Kwon juga berbagi pandangannya tentang fenomena kontradiktif berupa afinitas dan kebencian terhadap orang Asia dan Amerika keturunan Asia di AS.
“Saya merasa sangat gembira bahwa bagi orang Amerika keturunan Korea dan Amerika keturunan Asia, anak-anak tidak harus tumbuh seperti saya, dimana saya tumbuh di dunia di mana tidak pernah ada wajah Korea di layar lebar.”
“Meskipun demikian, kita juga hidup di masa meningkatnya kekerasan anti-Asia. … Saya sedih, muak dan sangat marah atas kekerasan yang dilakukan terhadap orang-orang Asia.”
Kwon menjelaskan bahwa eye shadow hitam khasnya adalah caranya mewakili dirinya melawan prasangka bahwa perempuan Asia itu lemah dan patuh.
“Saya menginginkan semacam penanda fisik yang melawan stereotip yang dimiliki orang-orang di Amerika bahwa saya adalah orang yang patuh, lemah, dan mudah didesak,” katanya.
Kwon mengatakan dia telah mengerjakan novel berikutnya selama tujuh tahun. Ceritanya tentang seorang fotografer yang terobsesi dengan seorang balerina yang menjadi koreografer dan kemudian jatuh cinta.
“Mereka berdua perempuan, dan dalam buku ini saya sangat tertarik dengan ambisi dan keinginan perempuan,” kata Kwon.
Kwon mengatakan dia “hampir percaya” bahwa sebuah buku sudah ada dalam bentuk yang ideal dan tugasnya adalah menemukan jalan menuju buku itu, untuk membuatnya selengkap dan senyata mungkin.

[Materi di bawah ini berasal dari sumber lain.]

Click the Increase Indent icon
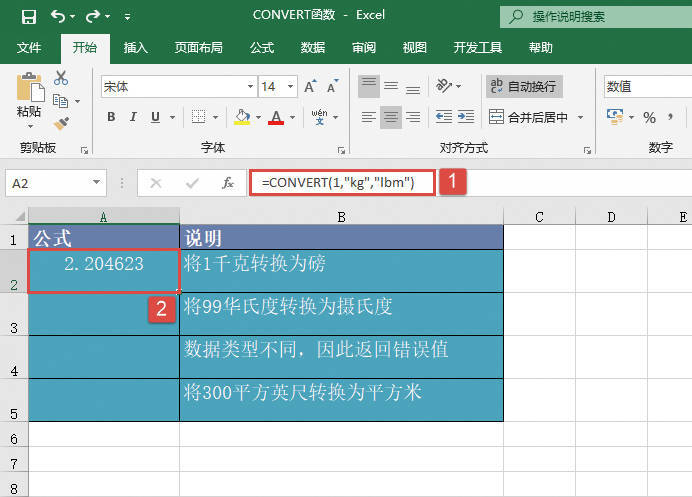The image size is (692, 497). click(464, 118)
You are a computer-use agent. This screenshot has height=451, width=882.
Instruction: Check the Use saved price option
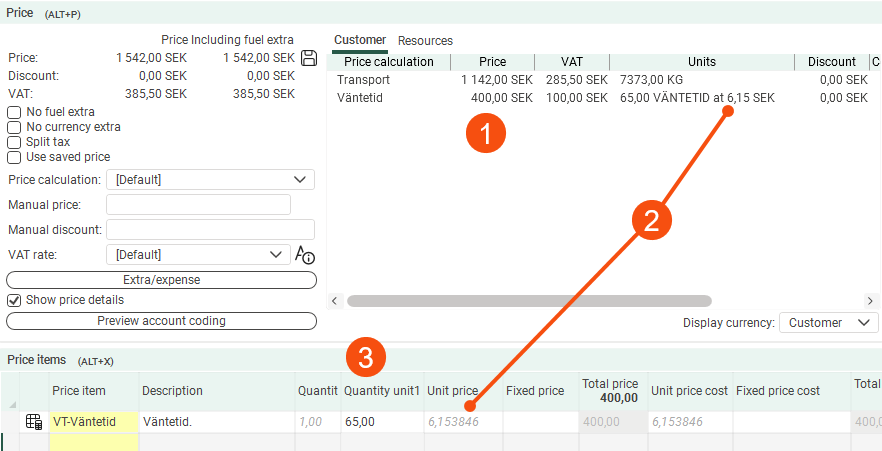[x=14, y=157]
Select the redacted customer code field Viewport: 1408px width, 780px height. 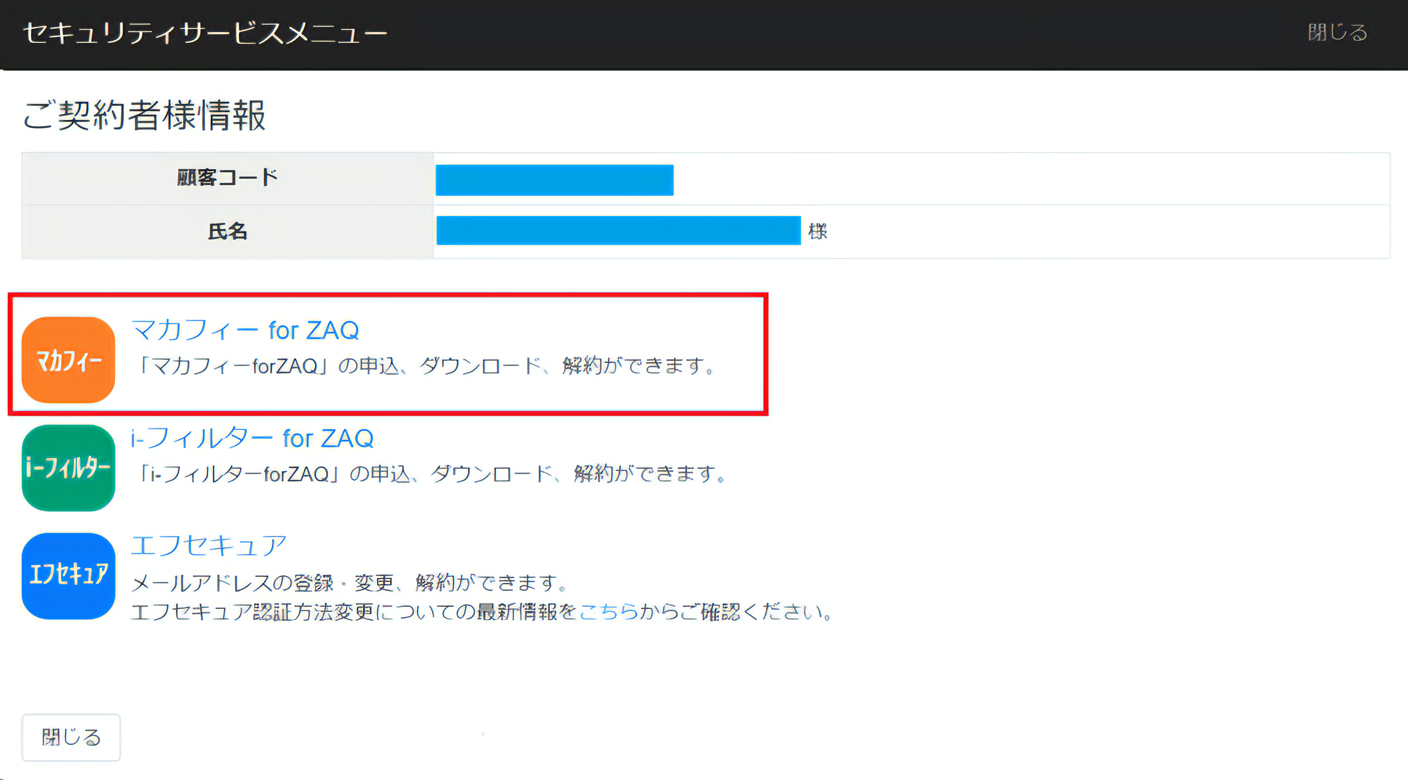coord(554,179)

“Saya hampir mempercayainya ketika mengetahui bahwa buku itu sebenarnya tidak ada dalam diri saya. Namun, ada baiknya saya menulis untuk memercayainya, karena itu berarti ada akhirnya. Artinya suatu saat nanti ada jawabannya,” kata Kwon.
“Saya telah menemukan bahwa sastra adalah balsem terhebat, obat terhebat untuk kesepian yang saya ketahui. … Saya menemukan begitu banyak persahabatan di buku-buku lain.”